Watch the way you talk. Let nothing foul or dirty come out of your mouth. Say only what helps, each word a gift. Don't grieve God. Don't break his heart. His Holy Spirit, moving and breathing in you, is the most intimate part of your life, making you fit for himself. Don't take such a gift for granted. Make a clean break with all cutting, backbiting, profane talk. Be gentle with one another, sensitive. Forgive one another as quickly and thoroughly as God in Christ forgave you.
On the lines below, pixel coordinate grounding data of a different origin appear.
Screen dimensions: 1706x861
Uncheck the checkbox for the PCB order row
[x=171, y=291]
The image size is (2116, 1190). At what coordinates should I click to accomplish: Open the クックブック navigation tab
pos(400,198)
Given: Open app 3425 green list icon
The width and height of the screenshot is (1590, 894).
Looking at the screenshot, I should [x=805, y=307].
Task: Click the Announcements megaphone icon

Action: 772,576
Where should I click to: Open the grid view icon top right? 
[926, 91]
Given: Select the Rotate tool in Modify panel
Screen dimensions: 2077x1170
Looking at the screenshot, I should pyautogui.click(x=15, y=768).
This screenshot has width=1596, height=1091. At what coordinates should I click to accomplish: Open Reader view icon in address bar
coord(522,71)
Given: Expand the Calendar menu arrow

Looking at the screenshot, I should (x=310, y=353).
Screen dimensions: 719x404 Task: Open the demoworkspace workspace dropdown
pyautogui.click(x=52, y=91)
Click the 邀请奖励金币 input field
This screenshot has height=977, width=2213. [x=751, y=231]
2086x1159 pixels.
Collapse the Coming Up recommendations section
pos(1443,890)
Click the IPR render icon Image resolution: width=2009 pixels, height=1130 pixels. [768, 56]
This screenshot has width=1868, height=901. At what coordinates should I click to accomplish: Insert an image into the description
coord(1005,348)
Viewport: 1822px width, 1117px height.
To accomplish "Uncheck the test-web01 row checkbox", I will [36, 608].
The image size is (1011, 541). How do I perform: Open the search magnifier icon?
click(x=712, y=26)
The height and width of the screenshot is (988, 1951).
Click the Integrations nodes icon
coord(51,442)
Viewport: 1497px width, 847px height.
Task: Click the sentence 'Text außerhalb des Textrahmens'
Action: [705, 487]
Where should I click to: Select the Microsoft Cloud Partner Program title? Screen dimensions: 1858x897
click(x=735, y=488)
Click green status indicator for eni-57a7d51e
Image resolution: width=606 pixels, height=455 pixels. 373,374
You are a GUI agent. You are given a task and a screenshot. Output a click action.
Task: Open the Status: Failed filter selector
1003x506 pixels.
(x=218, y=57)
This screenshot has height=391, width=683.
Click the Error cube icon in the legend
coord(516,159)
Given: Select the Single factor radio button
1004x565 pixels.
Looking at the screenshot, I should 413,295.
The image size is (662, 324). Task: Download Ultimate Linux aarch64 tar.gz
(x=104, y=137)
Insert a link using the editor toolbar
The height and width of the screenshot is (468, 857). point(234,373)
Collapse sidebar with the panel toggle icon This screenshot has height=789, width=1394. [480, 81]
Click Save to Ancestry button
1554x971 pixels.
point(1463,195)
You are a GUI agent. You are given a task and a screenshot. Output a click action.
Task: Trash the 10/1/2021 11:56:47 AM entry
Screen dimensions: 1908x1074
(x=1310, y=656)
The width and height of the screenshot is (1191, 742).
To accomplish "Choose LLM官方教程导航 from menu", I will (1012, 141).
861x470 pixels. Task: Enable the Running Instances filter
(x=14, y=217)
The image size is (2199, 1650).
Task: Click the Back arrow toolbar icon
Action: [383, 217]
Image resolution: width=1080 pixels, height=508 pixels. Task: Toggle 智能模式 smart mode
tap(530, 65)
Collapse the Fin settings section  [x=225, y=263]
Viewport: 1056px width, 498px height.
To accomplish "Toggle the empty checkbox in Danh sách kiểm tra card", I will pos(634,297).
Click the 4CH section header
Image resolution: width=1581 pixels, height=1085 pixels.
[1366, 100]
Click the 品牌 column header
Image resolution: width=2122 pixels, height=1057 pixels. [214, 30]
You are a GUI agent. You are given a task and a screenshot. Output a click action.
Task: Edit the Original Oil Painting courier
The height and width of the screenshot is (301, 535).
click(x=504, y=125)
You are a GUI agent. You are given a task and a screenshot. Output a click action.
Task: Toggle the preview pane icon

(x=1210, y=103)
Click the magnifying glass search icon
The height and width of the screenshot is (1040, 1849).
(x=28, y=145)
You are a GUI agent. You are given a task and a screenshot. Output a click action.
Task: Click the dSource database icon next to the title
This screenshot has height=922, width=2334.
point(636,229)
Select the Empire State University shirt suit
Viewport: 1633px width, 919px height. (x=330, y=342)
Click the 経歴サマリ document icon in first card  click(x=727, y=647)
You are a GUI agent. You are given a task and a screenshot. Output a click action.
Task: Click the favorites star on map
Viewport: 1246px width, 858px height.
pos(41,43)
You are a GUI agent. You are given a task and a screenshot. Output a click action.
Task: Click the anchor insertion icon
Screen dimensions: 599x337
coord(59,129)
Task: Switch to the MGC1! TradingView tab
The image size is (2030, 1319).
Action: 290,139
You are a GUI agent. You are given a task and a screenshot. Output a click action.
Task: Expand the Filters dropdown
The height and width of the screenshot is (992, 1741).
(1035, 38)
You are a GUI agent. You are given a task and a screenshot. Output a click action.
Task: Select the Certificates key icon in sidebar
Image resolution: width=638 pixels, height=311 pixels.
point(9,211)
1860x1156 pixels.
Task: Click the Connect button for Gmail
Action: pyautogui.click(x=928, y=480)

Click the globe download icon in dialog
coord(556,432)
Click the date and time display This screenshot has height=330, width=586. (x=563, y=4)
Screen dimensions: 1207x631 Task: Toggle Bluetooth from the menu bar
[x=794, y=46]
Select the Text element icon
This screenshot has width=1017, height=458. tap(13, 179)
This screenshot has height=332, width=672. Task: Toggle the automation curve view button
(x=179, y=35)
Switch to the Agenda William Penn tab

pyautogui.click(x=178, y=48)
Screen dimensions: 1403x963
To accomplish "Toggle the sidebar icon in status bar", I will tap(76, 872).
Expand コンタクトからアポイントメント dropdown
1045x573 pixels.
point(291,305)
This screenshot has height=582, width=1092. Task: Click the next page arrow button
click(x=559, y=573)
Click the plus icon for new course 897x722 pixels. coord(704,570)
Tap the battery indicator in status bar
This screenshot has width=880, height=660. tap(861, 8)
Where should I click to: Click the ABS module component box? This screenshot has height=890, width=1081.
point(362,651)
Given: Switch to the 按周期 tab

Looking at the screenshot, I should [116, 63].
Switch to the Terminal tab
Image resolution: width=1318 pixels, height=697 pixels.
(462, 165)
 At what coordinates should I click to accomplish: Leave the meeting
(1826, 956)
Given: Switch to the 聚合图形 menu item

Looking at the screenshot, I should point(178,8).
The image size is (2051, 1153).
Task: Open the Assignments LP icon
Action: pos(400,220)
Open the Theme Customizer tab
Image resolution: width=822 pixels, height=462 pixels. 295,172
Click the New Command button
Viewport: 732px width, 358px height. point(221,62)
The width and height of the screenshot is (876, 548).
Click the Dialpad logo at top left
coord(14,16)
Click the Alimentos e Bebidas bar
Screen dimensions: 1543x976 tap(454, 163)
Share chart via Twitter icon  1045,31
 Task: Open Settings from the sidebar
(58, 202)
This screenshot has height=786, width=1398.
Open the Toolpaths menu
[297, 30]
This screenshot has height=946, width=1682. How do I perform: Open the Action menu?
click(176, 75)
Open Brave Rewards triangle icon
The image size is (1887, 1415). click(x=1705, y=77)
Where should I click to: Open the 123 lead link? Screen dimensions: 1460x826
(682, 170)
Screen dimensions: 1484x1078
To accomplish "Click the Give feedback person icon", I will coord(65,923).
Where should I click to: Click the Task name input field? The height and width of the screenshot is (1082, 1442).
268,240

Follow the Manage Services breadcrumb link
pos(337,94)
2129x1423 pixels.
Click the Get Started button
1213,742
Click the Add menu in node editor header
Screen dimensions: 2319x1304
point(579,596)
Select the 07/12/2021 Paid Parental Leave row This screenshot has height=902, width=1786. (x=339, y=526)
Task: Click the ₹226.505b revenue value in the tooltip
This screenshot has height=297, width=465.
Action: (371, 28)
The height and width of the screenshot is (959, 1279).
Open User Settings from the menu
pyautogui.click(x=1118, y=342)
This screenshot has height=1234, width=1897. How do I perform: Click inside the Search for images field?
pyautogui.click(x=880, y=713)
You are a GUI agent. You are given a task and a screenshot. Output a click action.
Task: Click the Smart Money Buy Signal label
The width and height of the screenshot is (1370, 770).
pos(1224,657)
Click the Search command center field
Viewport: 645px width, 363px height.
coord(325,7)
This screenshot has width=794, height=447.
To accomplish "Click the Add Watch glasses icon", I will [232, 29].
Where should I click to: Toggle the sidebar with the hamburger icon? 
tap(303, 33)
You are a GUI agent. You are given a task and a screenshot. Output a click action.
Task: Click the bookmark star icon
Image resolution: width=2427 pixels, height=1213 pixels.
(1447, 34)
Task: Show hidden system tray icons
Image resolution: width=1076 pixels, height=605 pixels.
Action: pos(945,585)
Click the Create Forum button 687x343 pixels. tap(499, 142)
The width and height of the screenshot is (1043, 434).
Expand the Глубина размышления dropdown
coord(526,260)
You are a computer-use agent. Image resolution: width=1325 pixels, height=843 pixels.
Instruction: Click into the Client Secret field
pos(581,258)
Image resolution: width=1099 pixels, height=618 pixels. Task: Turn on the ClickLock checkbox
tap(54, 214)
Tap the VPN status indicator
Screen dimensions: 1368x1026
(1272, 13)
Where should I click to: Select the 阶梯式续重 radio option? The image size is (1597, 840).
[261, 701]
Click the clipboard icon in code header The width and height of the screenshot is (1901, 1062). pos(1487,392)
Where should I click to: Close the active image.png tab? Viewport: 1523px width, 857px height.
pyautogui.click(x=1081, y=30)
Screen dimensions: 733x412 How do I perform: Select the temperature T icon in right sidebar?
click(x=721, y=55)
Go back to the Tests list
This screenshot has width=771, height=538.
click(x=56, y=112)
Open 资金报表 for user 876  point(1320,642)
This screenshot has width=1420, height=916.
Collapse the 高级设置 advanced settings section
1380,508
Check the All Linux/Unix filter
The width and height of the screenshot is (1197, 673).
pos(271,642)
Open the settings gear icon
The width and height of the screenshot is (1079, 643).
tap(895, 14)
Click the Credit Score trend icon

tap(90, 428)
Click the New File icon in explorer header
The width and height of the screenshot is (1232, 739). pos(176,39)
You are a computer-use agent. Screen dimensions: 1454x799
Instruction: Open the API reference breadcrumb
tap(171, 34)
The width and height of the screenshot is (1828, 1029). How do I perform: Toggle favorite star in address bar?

Ephesians 4:29-32 (The Message)
Ephesians 4:29-32 (The Message)
Thursday - Gobbler Cobbler, Easy Corn-on-the-cob with Herbed Butter and Simplest Cole Slaw
I love the name of tonight's casserole! It just can't help but bring to mind that funny noise that we all associate with the beloved turkey! I've been thinking a lot about the Pilgrims this week. I know, I know it's not even quite October yet, let alone November, but we've been studying the Puritans and the Pilgrims for the past couple of weeks. This time around (we do the four year classical cycle) it's at a much deeper level than when we were reading from the primary A Beka readers or the "First Chapter Books" we have on Squanto. As the kids are now in the rhetoric and logic stages of the trivium, we are really looking at who these first colonist really were, what these folks believed and how they lived out their faith. We have found that they were pretty big on taking the Bible literally - even the stuff that's really hard to do - like keeping a watch on our tongue! When I came across the verse listed at the top of the post this morning, I knew God was speaking to me through His Word. Just as I associate a noisy "gobble-gobble" with a turkey, others associate me with the "noise" that proceeds from my mouth. Am I spreading harmony, good will and the love of Christ, or I am spreading bitterness and sewing seeds of discord? It is a lot that think about! Would that I would be found faithful in doing as the Lord instructs!
We really liked the flavor of Gobbler Cobbler. Unfortunately, it turned out a bit soupy. I made my gravy using two turkey gravy packets. Maybe I should have used jarred. Adding a can of cream of chicken might be a fix, too. I feel like some of the moisture came from the mushrooms and frozen peas and turkey. Since we liked the flavor of this dish so well, I'll give it another shot, making a few adjustments. I thought the Grands topping worked pretty well. Let me know if you try this recipe and how it turns out for you!
Emily, over at Marvelous Recipes, gave this a try, and hers looks really yummy, with a nice consistency. Check out her version HERE!
The original recipe called for a Bisquick crust. I’m using the Grands biscuits instead. I’ve included the directions for using the Bisquick.
2 1/2 cups turkey gravy (jarred or made from packet)
3 cups cooked turkey chunks (can substitute chicken)
1 1/2 cups frozen peas
1 1/2 cups sliced mushrooms
½ - 1 cup frozen chopped onions (If using fresh, sauté a few minutes before adding to recipe.)
2/3 cup Sonoma dried tomato bits (optional)
1/4 cup water
2 tablespoons chopped parsley, divided
1 teaspoon poultry seasoning divided
1 (5-count) Grands Flaky Biscuits
Preheat oven to 400 degrees.
In 3-quart saucepan combine gravy, turkey, peas, mushrooms, tomato bits, water, 1 tablespoon of the parsley and 1/2 teaspoon of the poultry seasoning. Stir occasionally over medium-low heat until mixture comes to a boil.
Pour turkey mixture into a 9x13 baking dish lightly coated with cooking spray. Pull biscuits in half and place on top of turkey mixture. Place on baking sheet and bake about 15 - 20 minutes, until turkey mixture is bubbly and biscuits are golden brown.
Alternate Bisquick topping:
2 1/4 cups reduced-fat buttermilk baking mix
1/4 teaspoon coarsely ground black pepper (1/4 to 1/2)
3/4 cup plus 2 tablespoons low-fat milk
Combine the baking mix, the remaining parsley and poultry seasoning, the pepper and milk; mix just to blend thoroughly.
Top turkey mixture with baking mix mixture, dropping with spoon in six equal mounds.